The MK2 Focus RS I have seen have all been mid to high [email protected] usually. I've seen a few in the 15s but that is probably driver error.

But yeah the Astra is a bit too heavy blunting the performance.


----------



## B17BLG (Jun 26, 2012)

S1600Marc said:


> I'd much prefer a Focus ST


Seriously?

Uploaded via my test iSpamphone on Vodafone on Tapatalk2


----------



## Kerr (Mar 27, 2012)

B17BLG said:


> Seriously?
> 
> Uploaded via my test iSpamphone on Vodafone on Tapatalk2


Ford must have one of the most loyal customer bases of any manufacturer.

They are a passionate bunch and never will they concede to their arch enemy Vauxhall. That would be like a Liverpool fan cheering on Man Utd.


----------



## DJ X-Ray (Sep 2, 2012)

GTE...My brother had one,fast little motors.They were the days of IE turbos iirc,and 1.9 Peugeot 205 GTI slippery when wet though


----------



## bigmc (Mar 22, 2010)

Kerr said:


> Ford must have one of the most loyal customer bases of any manufacturer.
> 
> They are a passionate bunch and never will they concede to their arch enemy Vauxhall. That would be like a Liverpool fan cheering on Man Utd.


I don't think they're as bad a dubbers yet though, I'm a Ford nut but will judge on merit, there are times when your heart rules your head though.


----------



## MattJ10 (Oct 18, 2012)

After seeing the new A Class at my local Mercedes I'll have one of them over all of the above


----------



## Kerr (Mar 27, 2012)

bigmc said:


> I don't think they're as bad a dubbers yet though, I'm a Ford nut but will judge on merit, there are times when your heart rules your head though.


Very true too.

The 2nd hand value of any of the warmer VWs and Audis has got out of hand.

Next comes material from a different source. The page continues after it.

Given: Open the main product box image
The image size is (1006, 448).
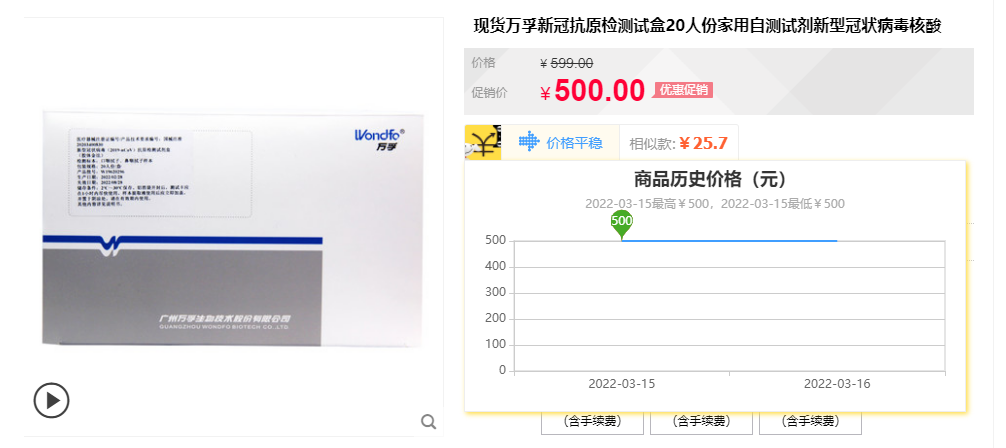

Looking at the price of R or GTi branded VWs, Audi S3 and the Audi TTS I just look and think that is prices of cars of a higher class.

When you can buy a used BMW M3 for the same as used TTS the world has gone mad.

A 335i for scirroco money.

VW do make good cars but I don't see what has changed in the last few years why desirability has shot through the roof so much.

I've not understood why premuiun car values have gone one way and VW has gone the other.


----------



## DarrylB (Feb 17, 2006)

Kerr said:


> How can a hot hatch have 276BHP and lack performance so much?


Quick Anwer: WEIGHT. After a quick search on t'interweb I found this:

MK4 GSI: 1250 KG

Mk5 VXR: 1318 KG (+68KG over the GSI)

GTC VXR: 1475 KG (+225KG over the GSI and +157KG over the Mk5)

all the gadgets, safety kit and electronics come at a weight cost.


----------



## Kerr (Mar 27, 2012)

DarrylB said:


> Quick Anwer: WEIGHT. After a quick search on t'interweb I found this:
> 
> MK4 GSI: 1250 KG
> 
> ...


That would give the GSi power to weight ratio of 157.6 BHP per ton, 179.8bhp per ton for the VXR and the MK2 187.2bhp.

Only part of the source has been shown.